Ana Carolina is currently visiting the University of Tübingen, sponsored by the Brasilien- und Lateinamerika-Zentrum as part of the Tübingen Research Takeoff (TRT) program. The host institution within the University is the ERC-Project PACT (Populism, and Conspiracy Theories), under the supervision of Dr. Katerina Hatzikidi. This conference discusses relevant methodological debates on issues such as the history of the present tense, comparative history and the use of historical narratives around dictatorships in the Southern Cone of Latin America within contemporary political movements.

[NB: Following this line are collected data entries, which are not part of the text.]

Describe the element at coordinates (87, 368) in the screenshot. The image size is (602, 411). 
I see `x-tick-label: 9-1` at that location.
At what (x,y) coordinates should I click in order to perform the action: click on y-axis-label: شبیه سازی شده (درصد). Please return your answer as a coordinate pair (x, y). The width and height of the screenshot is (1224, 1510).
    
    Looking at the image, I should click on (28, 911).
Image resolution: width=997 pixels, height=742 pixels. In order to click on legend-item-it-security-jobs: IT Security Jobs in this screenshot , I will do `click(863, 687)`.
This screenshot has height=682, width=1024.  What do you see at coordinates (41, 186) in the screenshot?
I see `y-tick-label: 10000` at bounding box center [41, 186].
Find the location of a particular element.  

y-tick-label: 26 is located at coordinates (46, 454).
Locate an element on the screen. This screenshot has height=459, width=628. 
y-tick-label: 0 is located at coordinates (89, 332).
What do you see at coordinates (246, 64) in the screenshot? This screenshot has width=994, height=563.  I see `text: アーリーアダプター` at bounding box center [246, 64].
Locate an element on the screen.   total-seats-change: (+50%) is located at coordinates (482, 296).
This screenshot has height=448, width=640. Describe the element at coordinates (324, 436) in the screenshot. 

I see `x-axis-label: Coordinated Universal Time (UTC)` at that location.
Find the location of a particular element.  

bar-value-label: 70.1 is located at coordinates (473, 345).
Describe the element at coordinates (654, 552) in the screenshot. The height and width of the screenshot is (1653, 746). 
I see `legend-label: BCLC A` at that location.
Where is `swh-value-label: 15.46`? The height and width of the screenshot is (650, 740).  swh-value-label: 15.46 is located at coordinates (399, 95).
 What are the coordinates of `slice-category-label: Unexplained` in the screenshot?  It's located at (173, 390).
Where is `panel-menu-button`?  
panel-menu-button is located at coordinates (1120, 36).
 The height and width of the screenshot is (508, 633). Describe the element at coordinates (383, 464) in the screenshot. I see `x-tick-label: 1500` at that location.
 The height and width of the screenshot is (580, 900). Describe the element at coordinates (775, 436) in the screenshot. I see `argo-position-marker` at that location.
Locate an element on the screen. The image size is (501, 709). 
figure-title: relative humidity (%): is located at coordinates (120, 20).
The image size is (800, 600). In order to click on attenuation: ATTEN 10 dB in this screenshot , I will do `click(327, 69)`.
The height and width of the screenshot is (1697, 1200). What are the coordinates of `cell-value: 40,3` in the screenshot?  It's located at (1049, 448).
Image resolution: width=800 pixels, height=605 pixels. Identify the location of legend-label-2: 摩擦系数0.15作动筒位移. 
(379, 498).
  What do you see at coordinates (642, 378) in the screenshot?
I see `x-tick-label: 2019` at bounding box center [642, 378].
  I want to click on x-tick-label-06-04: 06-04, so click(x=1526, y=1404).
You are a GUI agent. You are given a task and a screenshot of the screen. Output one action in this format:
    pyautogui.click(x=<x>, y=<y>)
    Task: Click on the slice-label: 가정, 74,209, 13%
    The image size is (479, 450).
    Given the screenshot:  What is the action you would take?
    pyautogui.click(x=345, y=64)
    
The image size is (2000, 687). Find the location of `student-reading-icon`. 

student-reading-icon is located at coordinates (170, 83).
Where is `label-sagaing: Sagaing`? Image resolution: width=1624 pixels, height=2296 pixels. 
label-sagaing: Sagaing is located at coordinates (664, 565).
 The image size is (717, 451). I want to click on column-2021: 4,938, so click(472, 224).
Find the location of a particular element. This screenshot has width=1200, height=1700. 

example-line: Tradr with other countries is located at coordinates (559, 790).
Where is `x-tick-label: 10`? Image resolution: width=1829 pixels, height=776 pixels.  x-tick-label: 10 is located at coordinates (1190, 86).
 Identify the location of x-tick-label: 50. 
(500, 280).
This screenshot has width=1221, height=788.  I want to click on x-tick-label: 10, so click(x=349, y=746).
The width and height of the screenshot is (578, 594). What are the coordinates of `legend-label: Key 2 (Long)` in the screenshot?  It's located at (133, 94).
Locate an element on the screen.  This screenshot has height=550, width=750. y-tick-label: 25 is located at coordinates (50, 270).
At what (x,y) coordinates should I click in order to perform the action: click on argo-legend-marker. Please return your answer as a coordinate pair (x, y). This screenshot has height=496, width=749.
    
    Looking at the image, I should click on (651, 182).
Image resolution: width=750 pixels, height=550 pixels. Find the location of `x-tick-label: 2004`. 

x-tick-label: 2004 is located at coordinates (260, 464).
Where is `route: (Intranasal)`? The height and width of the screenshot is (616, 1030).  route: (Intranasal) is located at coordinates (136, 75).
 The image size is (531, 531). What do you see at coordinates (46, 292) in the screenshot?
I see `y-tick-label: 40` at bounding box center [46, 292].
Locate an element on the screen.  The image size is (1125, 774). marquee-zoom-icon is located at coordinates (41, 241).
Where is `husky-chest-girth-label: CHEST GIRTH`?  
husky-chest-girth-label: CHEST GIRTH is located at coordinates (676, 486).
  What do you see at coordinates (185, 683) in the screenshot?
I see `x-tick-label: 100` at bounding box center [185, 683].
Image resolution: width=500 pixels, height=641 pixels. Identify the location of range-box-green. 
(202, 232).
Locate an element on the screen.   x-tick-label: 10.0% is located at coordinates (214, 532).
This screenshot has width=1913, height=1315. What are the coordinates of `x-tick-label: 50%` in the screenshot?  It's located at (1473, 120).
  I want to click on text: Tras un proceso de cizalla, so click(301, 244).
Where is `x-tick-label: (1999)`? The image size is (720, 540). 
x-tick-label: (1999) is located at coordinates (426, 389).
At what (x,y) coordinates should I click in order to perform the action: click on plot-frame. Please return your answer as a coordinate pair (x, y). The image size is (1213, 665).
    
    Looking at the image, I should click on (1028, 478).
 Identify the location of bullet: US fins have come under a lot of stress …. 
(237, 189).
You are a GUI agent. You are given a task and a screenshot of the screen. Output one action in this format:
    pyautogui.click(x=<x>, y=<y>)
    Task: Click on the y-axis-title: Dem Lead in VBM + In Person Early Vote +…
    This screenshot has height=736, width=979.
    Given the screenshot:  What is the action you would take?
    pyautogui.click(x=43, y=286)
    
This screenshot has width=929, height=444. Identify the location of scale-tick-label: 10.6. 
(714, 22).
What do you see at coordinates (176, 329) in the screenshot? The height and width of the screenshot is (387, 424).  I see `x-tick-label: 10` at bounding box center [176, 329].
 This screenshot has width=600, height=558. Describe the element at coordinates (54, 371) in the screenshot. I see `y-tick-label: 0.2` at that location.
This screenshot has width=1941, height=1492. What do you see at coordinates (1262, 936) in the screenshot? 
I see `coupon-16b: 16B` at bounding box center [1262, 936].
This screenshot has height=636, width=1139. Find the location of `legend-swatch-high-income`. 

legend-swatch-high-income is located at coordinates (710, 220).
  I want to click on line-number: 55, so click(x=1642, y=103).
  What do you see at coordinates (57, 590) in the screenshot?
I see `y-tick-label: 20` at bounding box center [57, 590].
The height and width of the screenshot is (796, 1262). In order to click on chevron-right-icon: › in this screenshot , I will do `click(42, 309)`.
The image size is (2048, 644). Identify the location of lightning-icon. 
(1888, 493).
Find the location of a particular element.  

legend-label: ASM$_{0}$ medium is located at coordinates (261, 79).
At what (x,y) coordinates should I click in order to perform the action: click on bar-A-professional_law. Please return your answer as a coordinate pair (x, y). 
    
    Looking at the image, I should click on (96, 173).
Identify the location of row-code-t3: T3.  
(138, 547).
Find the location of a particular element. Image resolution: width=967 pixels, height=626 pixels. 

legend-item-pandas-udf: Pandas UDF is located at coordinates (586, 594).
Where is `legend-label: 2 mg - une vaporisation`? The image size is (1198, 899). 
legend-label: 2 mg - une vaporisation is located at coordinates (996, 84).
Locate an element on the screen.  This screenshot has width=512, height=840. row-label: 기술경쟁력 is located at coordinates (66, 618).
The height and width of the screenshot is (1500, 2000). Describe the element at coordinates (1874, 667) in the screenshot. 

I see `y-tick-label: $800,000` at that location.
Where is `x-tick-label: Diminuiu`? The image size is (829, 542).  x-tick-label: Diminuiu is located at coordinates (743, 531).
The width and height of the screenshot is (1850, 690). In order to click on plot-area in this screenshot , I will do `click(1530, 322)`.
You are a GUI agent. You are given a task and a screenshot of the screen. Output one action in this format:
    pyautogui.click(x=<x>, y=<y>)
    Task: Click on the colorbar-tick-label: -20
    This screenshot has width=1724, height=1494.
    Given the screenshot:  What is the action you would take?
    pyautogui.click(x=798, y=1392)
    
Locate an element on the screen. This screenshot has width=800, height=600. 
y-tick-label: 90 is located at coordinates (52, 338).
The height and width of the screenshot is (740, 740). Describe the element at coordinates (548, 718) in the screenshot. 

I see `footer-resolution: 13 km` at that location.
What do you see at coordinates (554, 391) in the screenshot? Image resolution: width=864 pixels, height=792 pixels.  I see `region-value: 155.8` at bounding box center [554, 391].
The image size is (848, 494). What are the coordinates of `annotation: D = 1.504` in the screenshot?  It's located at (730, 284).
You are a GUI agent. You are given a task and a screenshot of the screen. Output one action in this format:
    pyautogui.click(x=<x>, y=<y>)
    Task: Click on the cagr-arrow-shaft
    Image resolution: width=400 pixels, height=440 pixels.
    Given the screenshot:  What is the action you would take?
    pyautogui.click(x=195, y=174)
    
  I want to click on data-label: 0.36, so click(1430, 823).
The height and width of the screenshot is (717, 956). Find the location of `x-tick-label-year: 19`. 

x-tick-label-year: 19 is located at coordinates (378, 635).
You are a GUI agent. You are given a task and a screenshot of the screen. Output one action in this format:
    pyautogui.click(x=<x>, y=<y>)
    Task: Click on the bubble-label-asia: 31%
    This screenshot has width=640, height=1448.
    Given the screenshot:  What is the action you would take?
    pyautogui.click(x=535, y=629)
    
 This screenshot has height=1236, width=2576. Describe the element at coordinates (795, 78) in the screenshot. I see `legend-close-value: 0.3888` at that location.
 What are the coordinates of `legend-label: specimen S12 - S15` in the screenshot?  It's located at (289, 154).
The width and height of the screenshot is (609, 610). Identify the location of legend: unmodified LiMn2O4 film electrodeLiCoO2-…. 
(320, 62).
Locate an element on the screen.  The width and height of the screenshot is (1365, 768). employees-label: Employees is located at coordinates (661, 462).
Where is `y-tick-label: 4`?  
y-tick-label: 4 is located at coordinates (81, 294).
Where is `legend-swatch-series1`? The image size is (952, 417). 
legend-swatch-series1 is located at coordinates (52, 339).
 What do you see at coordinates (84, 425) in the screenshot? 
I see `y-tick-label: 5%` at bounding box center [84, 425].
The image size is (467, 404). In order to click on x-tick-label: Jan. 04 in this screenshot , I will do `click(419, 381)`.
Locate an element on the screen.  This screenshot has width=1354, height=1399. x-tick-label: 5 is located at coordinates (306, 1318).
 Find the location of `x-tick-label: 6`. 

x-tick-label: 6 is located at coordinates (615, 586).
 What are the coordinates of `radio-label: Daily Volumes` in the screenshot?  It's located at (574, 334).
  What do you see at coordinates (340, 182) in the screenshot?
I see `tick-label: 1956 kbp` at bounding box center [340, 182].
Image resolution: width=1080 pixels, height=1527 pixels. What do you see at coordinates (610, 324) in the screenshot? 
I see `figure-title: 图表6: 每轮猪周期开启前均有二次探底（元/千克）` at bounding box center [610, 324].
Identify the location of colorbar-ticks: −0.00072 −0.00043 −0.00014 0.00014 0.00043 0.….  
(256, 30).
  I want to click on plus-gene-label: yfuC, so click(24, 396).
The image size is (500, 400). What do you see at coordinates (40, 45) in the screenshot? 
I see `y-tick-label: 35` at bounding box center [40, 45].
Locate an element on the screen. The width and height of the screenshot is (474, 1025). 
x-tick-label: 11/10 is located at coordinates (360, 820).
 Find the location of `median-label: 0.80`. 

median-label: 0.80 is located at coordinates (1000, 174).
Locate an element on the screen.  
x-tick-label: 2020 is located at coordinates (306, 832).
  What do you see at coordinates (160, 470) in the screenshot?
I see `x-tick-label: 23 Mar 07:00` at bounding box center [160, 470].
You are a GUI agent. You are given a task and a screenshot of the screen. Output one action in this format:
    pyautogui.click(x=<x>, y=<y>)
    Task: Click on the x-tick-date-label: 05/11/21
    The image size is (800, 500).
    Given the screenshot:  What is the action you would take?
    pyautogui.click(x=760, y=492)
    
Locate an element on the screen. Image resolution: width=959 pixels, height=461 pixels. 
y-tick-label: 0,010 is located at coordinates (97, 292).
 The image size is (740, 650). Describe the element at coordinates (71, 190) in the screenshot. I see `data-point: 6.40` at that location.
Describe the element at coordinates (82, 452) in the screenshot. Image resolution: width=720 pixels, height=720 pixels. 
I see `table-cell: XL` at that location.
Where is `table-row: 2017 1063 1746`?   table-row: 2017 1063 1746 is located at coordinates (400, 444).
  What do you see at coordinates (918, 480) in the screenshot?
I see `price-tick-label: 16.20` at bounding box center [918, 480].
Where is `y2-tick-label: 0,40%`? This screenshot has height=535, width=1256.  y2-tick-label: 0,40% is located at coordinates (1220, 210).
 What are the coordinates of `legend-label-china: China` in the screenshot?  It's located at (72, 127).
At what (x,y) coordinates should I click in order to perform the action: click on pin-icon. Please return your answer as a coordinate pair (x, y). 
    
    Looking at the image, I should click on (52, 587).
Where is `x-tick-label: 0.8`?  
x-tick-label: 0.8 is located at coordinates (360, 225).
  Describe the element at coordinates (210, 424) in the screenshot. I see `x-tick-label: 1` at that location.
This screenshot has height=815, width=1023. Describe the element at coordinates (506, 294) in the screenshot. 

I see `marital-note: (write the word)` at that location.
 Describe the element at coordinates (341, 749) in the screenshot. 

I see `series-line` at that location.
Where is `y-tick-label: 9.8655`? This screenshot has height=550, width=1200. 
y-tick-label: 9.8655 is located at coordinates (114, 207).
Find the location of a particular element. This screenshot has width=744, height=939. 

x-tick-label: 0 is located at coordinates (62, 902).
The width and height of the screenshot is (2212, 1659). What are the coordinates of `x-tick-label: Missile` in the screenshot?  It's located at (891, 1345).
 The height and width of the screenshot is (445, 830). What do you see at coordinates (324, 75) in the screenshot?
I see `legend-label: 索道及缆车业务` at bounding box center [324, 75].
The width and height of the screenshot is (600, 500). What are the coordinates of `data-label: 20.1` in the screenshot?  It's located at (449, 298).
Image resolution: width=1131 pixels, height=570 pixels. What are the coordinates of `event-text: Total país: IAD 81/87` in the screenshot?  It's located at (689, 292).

About the lecture: The aim of this presentation is to investigate the presence of anticommunist conspiracy theories during the anniversaries of the 1964 civic-military coup in Brazil, focusing on two distinct periods: the military dictatorship (1964-1985) and the presidency of Jair Messias Bolsonaro (2019-2022). The objective is to identify the political and commemorative uses of these conspiracy theories by both regimes, analyzing their historical conections and reflecting on the strategies authoritarian powers have used to legitimize themselves in the past and present. This analysis is grounded in theoretical discussions on the Cultural History of the Political, employing the concepts of political culture and imaginary. It examines how certain far-right political groups in Brazil, particularly those associated with authoritarianism, have invested in commemorating the coup. The 31st of March, the anniversary of the civic-military coup, also denominated as the “Democratic Revolution of ‘64” by its supporters, has historically been a platform for promoting discourse and symbolic acts that glorify the military’s role and their permanence in power. These discursive, symbolic, and ritualistic practices helped create a political imaginary that framed the coup as a “Revolution” initiated by the military, a narrative that was repeatedly invoked during the dictatorship's anniversaries and later assimilated by the negationist discourse on the subject, which had found institutional support during the Bolsonaro presidency. This political imaginary, developed by the dictaroship and its supporters, and sustained by militaristic and authoritarian far-right movements after redemocratization, effectively incorporated anticommunist conspiracy theories from the 1960s. These theories, which emphasized a supposed “red conspiracy” and the infiltration of a “foreign enemy,” were used to legitimize both the coup and the dictatorship. They offered distorted explanations for the political and social conditions leading up to the 1964 coup, presenting it as a necessary “Revolution” that saved Brazil and its democracy from the dangers of subversion and communism, while overlooking the unconstitutional and violent nature of the takeover.